→ What is expected: Nothing more is wanted than an exact repeat of the data below.

[Dataset entries]
"""

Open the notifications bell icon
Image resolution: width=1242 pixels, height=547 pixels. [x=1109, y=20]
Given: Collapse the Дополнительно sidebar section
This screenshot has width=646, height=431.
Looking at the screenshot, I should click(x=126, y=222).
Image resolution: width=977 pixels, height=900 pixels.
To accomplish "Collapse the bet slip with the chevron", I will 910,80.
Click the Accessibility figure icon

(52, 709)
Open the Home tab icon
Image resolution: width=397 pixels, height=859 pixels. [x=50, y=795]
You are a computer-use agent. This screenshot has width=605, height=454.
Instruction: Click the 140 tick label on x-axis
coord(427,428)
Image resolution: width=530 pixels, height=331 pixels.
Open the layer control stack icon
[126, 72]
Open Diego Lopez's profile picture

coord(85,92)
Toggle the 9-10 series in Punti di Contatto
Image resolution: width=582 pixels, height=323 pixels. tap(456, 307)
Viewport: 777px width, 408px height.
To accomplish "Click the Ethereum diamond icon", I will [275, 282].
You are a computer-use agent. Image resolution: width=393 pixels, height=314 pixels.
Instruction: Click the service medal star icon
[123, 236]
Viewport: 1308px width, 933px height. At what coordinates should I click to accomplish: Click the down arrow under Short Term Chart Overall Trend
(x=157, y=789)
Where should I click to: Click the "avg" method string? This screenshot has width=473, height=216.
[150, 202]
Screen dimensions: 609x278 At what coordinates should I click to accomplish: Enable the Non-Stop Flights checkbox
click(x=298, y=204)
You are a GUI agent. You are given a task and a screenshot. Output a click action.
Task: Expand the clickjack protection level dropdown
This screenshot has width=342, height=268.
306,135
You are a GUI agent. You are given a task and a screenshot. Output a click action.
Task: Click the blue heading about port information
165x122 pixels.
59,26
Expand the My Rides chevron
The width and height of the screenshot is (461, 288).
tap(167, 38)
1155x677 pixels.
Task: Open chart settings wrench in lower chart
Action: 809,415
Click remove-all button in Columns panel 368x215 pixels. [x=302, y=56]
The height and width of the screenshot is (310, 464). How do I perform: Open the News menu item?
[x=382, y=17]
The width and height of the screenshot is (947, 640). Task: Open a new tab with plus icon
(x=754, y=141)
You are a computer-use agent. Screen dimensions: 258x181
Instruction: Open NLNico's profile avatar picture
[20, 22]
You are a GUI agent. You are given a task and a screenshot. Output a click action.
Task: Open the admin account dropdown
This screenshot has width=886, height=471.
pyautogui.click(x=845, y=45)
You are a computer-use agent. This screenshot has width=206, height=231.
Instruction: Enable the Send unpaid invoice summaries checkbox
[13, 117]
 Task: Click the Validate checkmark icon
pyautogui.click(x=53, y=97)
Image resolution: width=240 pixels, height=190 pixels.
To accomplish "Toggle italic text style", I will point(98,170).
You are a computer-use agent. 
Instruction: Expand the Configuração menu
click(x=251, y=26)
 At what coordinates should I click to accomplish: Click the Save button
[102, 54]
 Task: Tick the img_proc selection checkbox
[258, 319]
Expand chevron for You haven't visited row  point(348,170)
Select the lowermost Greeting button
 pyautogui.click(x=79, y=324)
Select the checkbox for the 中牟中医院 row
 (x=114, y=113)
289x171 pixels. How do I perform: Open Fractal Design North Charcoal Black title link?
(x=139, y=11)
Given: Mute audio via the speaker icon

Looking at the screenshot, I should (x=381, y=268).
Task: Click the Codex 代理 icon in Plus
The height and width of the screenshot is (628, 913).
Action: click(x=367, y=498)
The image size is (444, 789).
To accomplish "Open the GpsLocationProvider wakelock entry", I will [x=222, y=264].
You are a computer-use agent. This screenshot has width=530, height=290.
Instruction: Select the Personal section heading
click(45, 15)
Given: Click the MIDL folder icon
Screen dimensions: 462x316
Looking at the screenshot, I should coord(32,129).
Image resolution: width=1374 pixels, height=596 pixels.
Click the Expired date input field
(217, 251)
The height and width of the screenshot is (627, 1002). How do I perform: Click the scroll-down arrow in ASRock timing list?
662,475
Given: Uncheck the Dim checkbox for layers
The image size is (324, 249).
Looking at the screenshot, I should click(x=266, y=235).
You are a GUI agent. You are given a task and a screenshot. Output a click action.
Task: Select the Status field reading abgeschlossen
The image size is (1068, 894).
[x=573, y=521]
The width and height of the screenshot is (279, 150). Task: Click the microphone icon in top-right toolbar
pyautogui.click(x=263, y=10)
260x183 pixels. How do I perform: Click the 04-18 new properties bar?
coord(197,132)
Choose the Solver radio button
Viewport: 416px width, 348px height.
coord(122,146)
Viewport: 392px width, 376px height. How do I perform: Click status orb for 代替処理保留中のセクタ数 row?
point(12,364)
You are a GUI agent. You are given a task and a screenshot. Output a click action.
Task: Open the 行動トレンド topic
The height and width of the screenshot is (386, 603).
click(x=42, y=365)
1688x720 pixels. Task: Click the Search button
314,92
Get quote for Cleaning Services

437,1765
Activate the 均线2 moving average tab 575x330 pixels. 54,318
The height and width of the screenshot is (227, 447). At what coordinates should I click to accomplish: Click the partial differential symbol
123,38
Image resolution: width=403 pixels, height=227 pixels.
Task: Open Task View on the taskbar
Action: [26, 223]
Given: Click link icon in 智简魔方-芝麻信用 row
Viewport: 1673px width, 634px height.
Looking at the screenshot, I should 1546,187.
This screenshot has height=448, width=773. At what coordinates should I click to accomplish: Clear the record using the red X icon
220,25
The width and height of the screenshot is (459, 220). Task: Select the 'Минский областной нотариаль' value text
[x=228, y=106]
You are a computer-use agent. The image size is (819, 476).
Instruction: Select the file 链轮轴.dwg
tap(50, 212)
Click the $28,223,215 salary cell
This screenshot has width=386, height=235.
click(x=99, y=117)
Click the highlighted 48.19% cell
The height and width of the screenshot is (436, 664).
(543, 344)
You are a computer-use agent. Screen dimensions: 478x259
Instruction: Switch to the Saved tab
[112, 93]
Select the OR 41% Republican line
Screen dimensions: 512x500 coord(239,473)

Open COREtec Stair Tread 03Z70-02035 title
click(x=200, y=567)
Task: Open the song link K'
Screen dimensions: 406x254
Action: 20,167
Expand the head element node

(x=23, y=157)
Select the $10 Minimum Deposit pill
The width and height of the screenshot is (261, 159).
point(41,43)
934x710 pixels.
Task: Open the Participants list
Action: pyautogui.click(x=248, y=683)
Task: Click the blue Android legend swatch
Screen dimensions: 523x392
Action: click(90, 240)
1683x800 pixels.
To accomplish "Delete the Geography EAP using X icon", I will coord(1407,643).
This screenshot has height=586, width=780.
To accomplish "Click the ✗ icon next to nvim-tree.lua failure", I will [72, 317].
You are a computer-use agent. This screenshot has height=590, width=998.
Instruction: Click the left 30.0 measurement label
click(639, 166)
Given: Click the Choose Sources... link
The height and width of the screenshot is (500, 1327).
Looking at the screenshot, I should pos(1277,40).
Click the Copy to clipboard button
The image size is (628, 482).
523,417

"""

→ Solution for this problem:
Open the notifications bell icon
Image resolution: width=1242 pixels, height=547 pixels. [x=1109, y=20]
Given: Collapse the Дополнительно sidebar section
This screenshot has width=646, height=431.
Looking at the screenshot, I should click(x=126, y=222).
Image resolution: width=977 pixels, height=900 pixels.
To accomplish "Collapse the bet slip with the chevron", I will 910,80.
Click the Accessibility figure icon

(52, 709)
Open the Home tab icon
Image resolution: width=397 pixels, height=859 pixels. [x=50, y=795]
You are a computer-use agent. This screenshot has width=605, height=454.
Instruction: Click the 140 tick label on x-axis
coord(427,428)
Image resolution: width=530 pixels, height=331 pixels.
Open the layer control stack icon
[126, 72]
Open Diego Lopez's profile picture

coord(85,92)
Toggle the 9-10 series in Punti di Contatto
Image resolution: width=582 pixels, height=323 pixels. tap(456, 307)
Viewport: 777px width, 408px height.
To accomplish "Click the Ethereum diamond icon", I will [275, 282].
You are a computer-use agent. Image resolution: width=393 pixels, height=314 pixels.
Instruction: Click the service medal star icon
[123, 236]
Viewport: 1308px width, 933px height. At what coordinates should I click to accomplish: Click the down arrow under Short Term Chart Overall Trend
(x=157, y=789)
Where should I click to: Click the "avg" method string? This screenshot has width=473, height=216.
[150, 202]
Screen dimensions: 609x278 At what coordinates should I click to accomplish: Enable the Non-Stop Flights checkbox
click(x=298, y=204)
You are a GUI agent. You are given a task and a screenshot. Output a click action.
Task: Expand the clickjack protection level dropdown
This screenshot has width=342, height=268.
306,135
You are a GUI agent. You are given a task and a screenshot. Output a click action.
Task: Click the blue heading about port information
165x122 pixels.
59,26
Expand the My Rides chevron
The width and height of the screenshot is (461, 288).
tap(167, 38)
1155x677 pixels.
Task: Open chart settings wrench in lower chart
Action: 809,415
Click remove-all button in Columns panel 368x215 pixels. [x=302, y=56]
The height and width of the screenshot is (310, 464). How do I perform: Open the News menu item?
[x=382, y=17]
The width and height of the screenshot is (947, 640). Task: Open a new tab with plus icon
(x=754, y=141)
You are a computer-use agent. Screen dimensions: 258x181
Instruction: Open NLNico's profile avatar picture
[20, 22]
You are a GUI agent. You are given a task and a screenshot. Output a click action.
Task: Open the admin account dropdown
This screenshot has width=886, height=471.
pyautogui.click(x=845, y=45)
You are a computer-use agent. This screenshot has width=206, height=231.
Instruction: Enable the Send unpaid invoice summaries checkbox
[13, 117]
 Task: Click the Validate checkmark icon
pyautogui.click(x=53, y=97)
Image resolution: width=240 pixels, height=190 pixels.
To accomplish "Toggle italic text style", I will point(98,170).
You are a computer-use agent. 
Instruction: Expand the Configuração menu
click(x=251, y=26)
 At what coordinates should I click to accomplish: Click the Save button
[102, 54]
 Task: Tick the img_proc selection checkbox
[258, 319]
Expand chevron for You haven't visited row  point(348,170)
Select the lowermost Greeting button
 pyautogui.click(x=79, y=324)
Select the checkbox for the 中牟中医院 row
 (x=114, y=113)
289x171 pixels. How do I perform: Open Fractal Design North Charcoal Black title link?
(x=139, y=11)
Given: Mute audio via the speaker icon

Looking at the screenshot, I should (x=381, y=268).
Task: Click the Codex 代理 icon in Plus
The height and width of the screenshot is (628, 913).
Action: click(x=367, y=498)
The image size is (444, 789).
To accomplish "Open the GpsLocationProvider wakelock entry", I will [x=222, y=264].
You are a computer-use agent. This screenshot has width=530, height=290.
Instruction: Select the Personal section heading
click(45, 15)
Given: Click the MIDL folder icon
Screen dimensions: 462x316
Looking at the screenshot, I should coord(32,129).
Image resolution: width=1374 pixels, height=596 pixels.
Click the Expired date input field
(217, 251)
The height and width of the screenshot is (627, 1002). How do I perform: Click the scroll-down arrow in ASRock timing list?
662,475
Given: Uncheck the Dim checkbox for layers
The image size is (324, 249).
Looking at the screenshot, I should click(x=266, y=235).
You are a GUI agent. You are given a task and a screenshot. Output a click action.
Task: Select the Status field reading abgeschlossen
The image size is (1068, 894).
[x=573, y=521]
The width and height of the screenshot is (279, 150). Task: Click the microphone icon in top-right toolbar
pyautogui.click(x=263, y=10)
260x183 pixels. How do I perform: Click the 04-18 new properties bar?
coord(197,132)
Choose the Solver radio button
Viewport: 416px width, 348px height.
coord(122,146)
Viewport: 392px width, 376px height. How do I perform: Click status orb for 代替処理保留中のセクタ数 row?
point(12,364)
You are a GUI agent. You are given a task and a screenshot. Output a click action.
Task: Open the 行動トレンド topic
The height and width of the screenshot is (386, 603).
click(x=42, y=365)
1688x720 pixels. Task: Click the Search button
314,92
Get quote for Cleaning Services

437,1765
Activate the 均线2 moving average tab 575x330 pixels. 54,318
The height and width of the screenshot is (227, 447). At what coordinates should I click to accomplish: Click the partial differential symbol
123,38
Image resolution: width=403 pixels, height=227 pixels.
Task: Open Task View on the taskbar
Action: [26, 223]
Given: Click link icon in 智简魔方-芝麻信用 row
Viewport: 1673px width, 634px height.
Looking at the screenshot, I should 1546,187.
This screenshot has height=448, width=773. At what coordinates should I click to accomplish: Clear the record using the red X icon
220,25
The width and height of the screenshot is (459, 220). Task: Select the 'Минский областной нотариаль' value text
[x=228, y=106]
You are a computer-use agent. The image size is (819, 476).
Instruction: Select the file 链轮轴.dwg
tap(50, 212)
Click the $28,223,215 salary cell
This screenshot has width=386, height=235.
click(x=99, y=117)
Click the highlighted 48.19% cell
The height and width of the screenshot is (436, 664).
(543, 344)
You are a computer-use agent. Screen dimensions: 478x259
Instruction: Switch to the Saved tab
[112, 93]
Select the OR 41% Republican line
Screen dimensions: 512x500 coord(239,473)

Open COREtec Stair Tread 03Z70-02035 title
click(x=200, y=567)
Task: Open the song link K'
Screen dimensions: 406x254
Action: 20,167
Expand the head element node

(x=23, y=157)
Select the $10 Minimum Deposit pill
The width and height of the screenshot is (261, 159).
point(41,43)
934x710 pixels.
Task: Open the Participants list
Action: pyautogui.click(x=248, y=683)
Task: Click the blue Android legend swatch
Screen dimensions: 523x392
Action: click(90, 240)
1683x800 pixels.
To accomplish "Delete the Geography EAP using X icon", I will coord(1407,643).
This screenshot has height=586, width=780.
To accomplish "Click the ✗ icon next to nvim-tree.lua failure", I will [72, 317].
You are a computer-use agent. This screenshot has height=590, width=998.
Instruction: Click the left 30.0 measurement label
click(639, 166)
Given: Click the Choose Sources... link
The height and width of the screenshot is (500, 1327).
Looking at the screenshot, I should pos(1277,40).
Click the Copy to clipboard button
The image size is (628, 482).
523,417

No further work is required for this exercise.